注目したいのはSDカードスロットの設計だ。たいていの製品はスロットが常時開放か、樹脂製のダミー板を挿し込む設計を採用しているが、VAIO Pro 11では開閉するカバーが装着されている。こういう細かい部分の設計がないがしろにされていると気が萎えてしまうものだが、VAIO Pro 11はそうしたユーザ心理をしっかり理解したうえで作られているようだ。

左側面はACアダプタ用端子と排気口のみ

右側面にはHDMI出力とヘッドホン端子、USB 3.0を2基

手前にSDカードスロットを備える。開閉式カバーを設けているのが◎

CPUは最新の低電圧版、メモリは4GB固定

今回入手できたのはベンチ不可の試作機だったが、各種ツールで読み取れる範囲で性能などを考察しておきたい。テスト機のCPUは店頭モデルの「Core i7-4200U」ではなく、CTOで選択できる上位版「Core i7-4500U」が搭載されていた。

この2つのCPUで注目したいのは、第4世代Core iで初めて導入された「CPUとPCHが同じパッケージ」であること。TDPを15Wと低く抑え、革新的なUltrabookを生むために登場したCPUだ。省電力化を追求するため、制御できるUSB 3.0やSATA 3.0のポート数はデスクトップ版のチップセット(Z87など)に比べると少ないが、VAIO Pro 11のようなデバイスに組み込むことを考えたCPUだけに拡張性の問題はない。

VAIO Pro 11の内部。向かって中央やや右、ヒートパイプの先端部にある細長いヒートシンクの下にPCHと1チップ化されたCore i5、その左にSSD、無線LANカードと続く。CPUの下の4つのチップが基板に直付けされたメモリだ

CPUとPCHを1つのBGAパッケージにまとめた第4世代Core iの超低電圧版。

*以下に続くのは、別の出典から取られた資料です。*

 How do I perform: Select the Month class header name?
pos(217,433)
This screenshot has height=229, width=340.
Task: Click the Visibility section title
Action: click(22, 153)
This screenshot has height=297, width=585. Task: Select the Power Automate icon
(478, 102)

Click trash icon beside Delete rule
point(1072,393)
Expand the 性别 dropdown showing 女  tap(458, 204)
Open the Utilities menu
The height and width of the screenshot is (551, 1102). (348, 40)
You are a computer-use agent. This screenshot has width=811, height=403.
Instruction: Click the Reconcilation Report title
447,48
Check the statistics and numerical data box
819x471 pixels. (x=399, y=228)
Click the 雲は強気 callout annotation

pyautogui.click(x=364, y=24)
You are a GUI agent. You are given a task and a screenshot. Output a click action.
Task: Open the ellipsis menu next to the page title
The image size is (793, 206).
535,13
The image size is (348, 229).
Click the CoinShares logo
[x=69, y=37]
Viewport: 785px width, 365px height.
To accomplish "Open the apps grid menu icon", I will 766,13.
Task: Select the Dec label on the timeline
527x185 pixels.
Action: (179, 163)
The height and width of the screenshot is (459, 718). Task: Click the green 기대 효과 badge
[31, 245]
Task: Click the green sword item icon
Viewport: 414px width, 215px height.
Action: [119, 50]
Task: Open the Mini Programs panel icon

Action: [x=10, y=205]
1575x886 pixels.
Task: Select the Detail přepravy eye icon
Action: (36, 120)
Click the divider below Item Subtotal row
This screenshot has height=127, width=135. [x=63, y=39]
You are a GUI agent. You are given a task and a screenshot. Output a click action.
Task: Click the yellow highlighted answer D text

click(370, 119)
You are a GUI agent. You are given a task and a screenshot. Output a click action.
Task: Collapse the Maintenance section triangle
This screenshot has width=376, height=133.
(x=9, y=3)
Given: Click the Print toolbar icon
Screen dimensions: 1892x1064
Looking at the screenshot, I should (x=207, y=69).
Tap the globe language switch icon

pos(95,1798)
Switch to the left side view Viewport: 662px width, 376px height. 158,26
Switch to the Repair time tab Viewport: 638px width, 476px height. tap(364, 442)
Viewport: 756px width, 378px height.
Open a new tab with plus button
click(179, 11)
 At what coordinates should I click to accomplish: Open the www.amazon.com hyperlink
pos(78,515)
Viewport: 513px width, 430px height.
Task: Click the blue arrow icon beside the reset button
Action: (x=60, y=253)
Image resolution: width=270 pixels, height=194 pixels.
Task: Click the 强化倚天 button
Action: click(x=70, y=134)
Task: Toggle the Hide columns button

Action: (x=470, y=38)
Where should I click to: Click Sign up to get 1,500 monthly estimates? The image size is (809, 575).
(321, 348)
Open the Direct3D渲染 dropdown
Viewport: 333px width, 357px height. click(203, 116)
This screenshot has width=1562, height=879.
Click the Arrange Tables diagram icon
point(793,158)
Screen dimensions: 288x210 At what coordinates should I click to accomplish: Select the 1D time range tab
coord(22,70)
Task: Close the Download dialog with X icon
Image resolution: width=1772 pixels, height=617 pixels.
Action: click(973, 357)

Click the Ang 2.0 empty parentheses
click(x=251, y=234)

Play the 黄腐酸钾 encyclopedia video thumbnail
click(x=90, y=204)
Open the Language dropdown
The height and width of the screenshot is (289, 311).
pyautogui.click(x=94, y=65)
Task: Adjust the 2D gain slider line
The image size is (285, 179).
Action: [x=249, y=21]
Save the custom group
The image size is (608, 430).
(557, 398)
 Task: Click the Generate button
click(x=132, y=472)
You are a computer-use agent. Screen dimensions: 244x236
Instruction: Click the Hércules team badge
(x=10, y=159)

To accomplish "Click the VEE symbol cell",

VAIO Pro 11にはTDP15WのCore i5が搭載されている(写真は搭載実物ではない)

「CPU-Z」でチェック。まだCPUの型番が正しく表示されていないが、新拡張命令「AVX2」に対応した第4世代Core iであることは読み取れる

「HWiNFO64」でチップセットの型番を確認しようとしたが、未知のチップセット「Lynx Point-LP(Premium)」と表示された

第4世代Core iでは、GPUのランク(Tier:ティアと呼ぶ)はGT1/GT1.5/GT2/GT3の4段階があり、搭載するシェーダー(EU)数はそれぞれ10基/12基/20基/40基となる。もっともEU数が多いGT3がいわゆる「Iris Pro」な訳だが、Core i7-4500Uの内蔵GPUはGT2の「Intel HD Graphics 4400」。第3世代よりは高性能なことは確かだが、低解像度&低画質でのゲーム程度と考えておけばよいだろう。